Recopiez à l'identique, s'il vous plaît, le passage du texte ci-dessous sur les règlements autonomes, de « III – Le caractère » à « et/ou Personne Morale) ».

┌─ Texte fourni

III – Le caractère administratif reconnu par hypothèse à l’action réglementaire

– les règlements autonomes et les ordonnances peuvent être assimilés à des lois en raison de leur caractère général et en raison de leur caractère initial (ne viennent pas appliquer mais poser/produire des règles)

– ces actes émanent généralement d’autorités en partie politique (Président de la République (élu au Suffrage Universel Direct) et/ou Personne Morale)

– ces actes devraient alors échapper au contrôle du JA, mais la tradition.fr accorde un traitement législif à la seule loi Parlementaire <= tradition combinée avec le souci du Juge Administratif de soumettre au droit l’essentiel de l’action exécutive=> les règlements Autonomes /ordonnance sont donc soumises au contrôle du Juge Administratif.

A/ Les règlements autonomes

– prévus à 37 Constitution => pour le Conseil constitutionnel, une loi de 34 Constitution peut intervenir dans domaine de 37 Constitution auquel cas, le pouvoir réglementaire est dans l’obligation de respecter cette loi (CE, 27 fév. 1970, Dautan)

– le gouvernement. voulant écarté cette disposition doit délégaliser la loi

– le Juge Administratif est compétent pour contrôler un règlement autonome et lui appliquer le droit Administratif, tant qu’une loi n’est pas intervenue dans la matière qu’il régit (CE, 26 juin 1959, Syndicat général des ingénieurs conseils)

└─
┌─ Enregistrements de données

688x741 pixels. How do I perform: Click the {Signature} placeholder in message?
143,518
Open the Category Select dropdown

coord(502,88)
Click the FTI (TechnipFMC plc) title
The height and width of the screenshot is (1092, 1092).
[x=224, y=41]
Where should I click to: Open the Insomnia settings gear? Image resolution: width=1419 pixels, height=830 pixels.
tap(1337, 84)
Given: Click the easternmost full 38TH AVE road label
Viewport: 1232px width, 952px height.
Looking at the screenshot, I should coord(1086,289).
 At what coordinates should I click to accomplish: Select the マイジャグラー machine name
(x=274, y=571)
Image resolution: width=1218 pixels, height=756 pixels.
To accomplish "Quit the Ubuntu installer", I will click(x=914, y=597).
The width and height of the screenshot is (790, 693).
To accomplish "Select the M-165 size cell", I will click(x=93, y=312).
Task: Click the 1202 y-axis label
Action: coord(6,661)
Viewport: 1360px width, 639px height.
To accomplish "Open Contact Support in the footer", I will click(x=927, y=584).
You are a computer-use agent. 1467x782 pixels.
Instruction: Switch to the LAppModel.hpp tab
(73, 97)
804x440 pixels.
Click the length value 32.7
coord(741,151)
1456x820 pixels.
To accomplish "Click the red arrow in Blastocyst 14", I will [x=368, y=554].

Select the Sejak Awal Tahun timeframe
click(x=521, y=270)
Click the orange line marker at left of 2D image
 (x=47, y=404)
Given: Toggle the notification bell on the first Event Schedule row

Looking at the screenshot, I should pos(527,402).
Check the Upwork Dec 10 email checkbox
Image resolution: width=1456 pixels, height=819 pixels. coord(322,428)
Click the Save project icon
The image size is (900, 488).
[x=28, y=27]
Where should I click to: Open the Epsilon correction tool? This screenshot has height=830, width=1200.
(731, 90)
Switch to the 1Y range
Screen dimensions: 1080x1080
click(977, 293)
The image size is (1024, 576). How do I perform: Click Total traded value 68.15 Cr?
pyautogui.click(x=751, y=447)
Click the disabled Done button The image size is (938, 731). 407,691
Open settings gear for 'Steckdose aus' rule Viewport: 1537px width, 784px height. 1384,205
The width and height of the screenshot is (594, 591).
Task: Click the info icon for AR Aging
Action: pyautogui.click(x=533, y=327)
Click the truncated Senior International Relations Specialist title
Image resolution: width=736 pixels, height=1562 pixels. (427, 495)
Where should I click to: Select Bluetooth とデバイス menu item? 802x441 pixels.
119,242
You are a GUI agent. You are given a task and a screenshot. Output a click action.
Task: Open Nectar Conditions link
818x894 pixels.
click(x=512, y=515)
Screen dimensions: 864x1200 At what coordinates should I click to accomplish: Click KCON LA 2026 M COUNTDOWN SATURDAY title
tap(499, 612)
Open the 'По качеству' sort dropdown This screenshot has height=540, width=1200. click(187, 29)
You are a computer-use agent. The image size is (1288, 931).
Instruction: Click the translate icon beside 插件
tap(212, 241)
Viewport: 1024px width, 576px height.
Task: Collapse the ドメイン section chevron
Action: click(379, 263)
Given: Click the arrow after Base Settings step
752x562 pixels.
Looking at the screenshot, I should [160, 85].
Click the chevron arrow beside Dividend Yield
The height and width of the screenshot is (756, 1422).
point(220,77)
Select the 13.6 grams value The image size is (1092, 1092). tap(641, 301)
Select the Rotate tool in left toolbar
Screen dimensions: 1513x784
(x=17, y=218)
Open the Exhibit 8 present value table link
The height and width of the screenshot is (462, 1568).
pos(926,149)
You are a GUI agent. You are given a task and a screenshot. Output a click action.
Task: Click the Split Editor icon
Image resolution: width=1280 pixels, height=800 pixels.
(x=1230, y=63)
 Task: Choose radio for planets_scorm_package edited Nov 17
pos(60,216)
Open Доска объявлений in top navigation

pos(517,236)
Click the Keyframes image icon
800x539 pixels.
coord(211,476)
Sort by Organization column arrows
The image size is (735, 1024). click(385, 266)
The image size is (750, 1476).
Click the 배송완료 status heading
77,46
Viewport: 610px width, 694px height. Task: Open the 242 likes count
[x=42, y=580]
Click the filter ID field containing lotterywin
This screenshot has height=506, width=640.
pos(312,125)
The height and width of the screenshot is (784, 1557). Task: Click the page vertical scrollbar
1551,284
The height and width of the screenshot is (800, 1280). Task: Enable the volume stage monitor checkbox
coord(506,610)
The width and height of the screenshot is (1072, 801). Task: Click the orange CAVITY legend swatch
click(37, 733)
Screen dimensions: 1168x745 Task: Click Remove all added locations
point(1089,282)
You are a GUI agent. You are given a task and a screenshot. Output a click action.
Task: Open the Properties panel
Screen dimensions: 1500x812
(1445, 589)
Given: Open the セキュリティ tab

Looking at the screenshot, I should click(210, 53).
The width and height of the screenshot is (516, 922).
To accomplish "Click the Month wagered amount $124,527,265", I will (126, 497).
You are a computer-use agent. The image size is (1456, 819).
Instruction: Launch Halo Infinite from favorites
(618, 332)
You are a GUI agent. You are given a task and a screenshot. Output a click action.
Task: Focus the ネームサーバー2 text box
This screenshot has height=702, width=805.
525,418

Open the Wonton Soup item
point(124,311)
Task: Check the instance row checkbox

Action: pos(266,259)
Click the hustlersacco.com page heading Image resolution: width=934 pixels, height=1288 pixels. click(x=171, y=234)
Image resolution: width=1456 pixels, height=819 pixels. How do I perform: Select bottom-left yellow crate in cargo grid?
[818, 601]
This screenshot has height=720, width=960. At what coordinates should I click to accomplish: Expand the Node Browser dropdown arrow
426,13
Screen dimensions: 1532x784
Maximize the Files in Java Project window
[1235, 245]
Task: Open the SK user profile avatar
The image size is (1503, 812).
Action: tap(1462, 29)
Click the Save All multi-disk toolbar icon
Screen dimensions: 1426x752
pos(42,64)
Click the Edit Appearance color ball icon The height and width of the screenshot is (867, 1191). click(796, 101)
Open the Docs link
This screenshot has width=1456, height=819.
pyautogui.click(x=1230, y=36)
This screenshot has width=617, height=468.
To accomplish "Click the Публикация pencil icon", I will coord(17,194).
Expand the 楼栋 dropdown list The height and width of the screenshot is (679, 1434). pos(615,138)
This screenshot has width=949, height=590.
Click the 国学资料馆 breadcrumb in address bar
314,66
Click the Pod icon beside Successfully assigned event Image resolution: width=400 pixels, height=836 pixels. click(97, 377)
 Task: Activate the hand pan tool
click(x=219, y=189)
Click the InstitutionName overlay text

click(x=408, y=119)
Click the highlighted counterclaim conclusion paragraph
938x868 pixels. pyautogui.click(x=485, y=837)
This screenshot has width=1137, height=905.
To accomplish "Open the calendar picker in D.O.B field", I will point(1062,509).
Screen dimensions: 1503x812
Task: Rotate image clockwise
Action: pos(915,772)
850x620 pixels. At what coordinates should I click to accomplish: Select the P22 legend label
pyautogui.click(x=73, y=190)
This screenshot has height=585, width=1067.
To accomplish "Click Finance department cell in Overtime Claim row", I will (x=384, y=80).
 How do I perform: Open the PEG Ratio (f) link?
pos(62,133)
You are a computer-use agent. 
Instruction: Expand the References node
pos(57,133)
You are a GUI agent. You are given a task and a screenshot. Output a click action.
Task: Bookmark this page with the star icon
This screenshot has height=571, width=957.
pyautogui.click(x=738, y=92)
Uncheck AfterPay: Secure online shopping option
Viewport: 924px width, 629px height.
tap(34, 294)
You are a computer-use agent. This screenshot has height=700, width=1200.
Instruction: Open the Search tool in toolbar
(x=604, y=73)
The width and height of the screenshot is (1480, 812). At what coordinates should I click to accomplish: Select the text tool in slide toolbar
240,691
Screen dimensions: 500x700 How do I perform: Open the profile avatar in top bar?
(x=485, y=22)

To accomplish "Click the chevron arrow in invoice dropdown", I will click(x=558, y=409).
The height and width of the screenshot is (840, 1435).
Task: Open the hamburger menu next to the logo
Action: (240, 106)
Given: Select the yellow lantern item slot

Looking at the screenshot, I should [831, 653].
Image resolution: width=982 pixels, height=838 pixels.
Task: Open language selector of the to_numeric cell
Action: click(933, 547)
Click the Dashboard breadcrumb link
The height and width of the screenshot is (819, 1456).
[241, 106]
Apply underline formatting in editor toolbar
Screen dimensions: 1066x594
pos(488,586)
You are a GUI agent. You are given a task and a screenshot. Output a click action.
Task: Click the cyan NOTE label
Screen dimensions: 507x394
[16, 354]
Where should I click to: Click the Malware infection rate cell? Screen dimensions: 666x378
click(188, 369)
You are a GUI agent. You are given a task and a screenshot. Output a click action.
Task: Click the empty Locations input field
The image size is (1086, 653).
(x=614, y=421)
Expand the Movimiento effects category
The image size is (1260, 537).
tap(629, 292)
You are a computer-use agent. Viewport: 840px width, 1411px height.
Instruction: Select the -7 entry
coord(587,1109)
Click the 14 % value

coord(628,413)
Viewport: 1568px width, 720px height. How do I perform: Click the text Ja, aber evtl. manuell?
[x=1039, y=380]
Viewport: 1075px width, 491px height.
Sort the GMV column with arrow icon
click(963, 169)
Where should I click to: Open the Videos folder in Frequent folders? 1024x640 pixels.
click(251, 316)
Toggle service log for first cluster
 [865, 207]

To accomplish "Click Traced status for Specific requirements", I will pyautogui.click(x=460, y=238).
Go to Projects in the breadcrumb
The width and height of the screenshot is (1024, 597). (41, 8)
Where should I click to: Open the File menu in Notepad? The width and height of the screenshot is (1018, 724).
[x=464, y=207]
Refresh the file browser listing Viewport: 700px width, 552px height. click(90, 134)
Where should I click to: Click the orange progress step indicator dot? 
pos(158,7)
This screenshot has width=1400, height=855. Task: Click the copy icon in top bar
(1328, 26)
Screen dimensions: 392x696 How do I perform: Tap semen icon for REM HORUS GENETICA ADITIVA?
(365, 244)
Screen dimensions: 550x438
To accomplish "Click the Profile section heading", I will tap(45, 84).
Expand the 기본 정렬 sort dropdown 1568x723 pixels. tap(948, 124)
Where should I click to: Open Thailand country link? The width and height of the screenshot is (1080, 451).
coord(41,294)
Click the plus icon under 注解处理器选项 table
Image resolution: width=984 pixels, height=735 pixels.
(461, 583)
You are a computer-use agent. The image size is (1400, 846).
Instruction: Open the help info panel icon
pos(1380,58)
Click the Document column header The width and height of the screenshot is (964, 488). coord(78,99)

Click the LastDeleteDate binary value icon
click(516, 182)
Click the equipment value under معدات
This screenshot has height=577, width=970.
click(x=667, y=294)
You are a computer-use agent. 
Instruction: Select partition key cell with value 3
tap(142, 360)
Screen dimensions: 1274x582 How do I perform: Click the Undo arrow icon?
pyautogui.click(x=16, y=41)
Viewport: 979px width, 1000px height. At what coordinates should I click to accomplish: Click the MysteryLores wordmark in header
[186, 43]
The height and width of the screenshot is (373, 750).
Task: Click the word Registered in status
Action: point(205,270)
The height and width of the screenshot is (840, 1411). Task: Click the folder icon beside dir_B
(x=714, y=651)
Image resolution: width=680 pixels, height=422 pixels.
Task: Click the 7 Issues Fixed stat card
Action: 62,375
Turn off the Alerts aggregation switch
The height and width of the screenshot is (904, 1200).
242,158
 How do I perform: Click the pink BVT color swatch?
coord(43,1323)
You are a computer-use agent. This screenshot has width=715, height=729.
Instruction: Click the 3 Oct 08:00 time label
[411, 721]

└─

→ **Réponse au problème**
III – Le caractère administratif reconnu par hypothèse à l’action réglementaire

– les règlements autonomes et les ordonnances peuvent être assimilés à des lois en raison de leur caractère général et en raison de leur caractère initial (ne viennent pas appliquer mais poser/produire des règles)

– ces actes émanent généralement d’autorités en partie politique (Président de la République (élu au Suffrage Universel Direct) et/ou Personne Morale)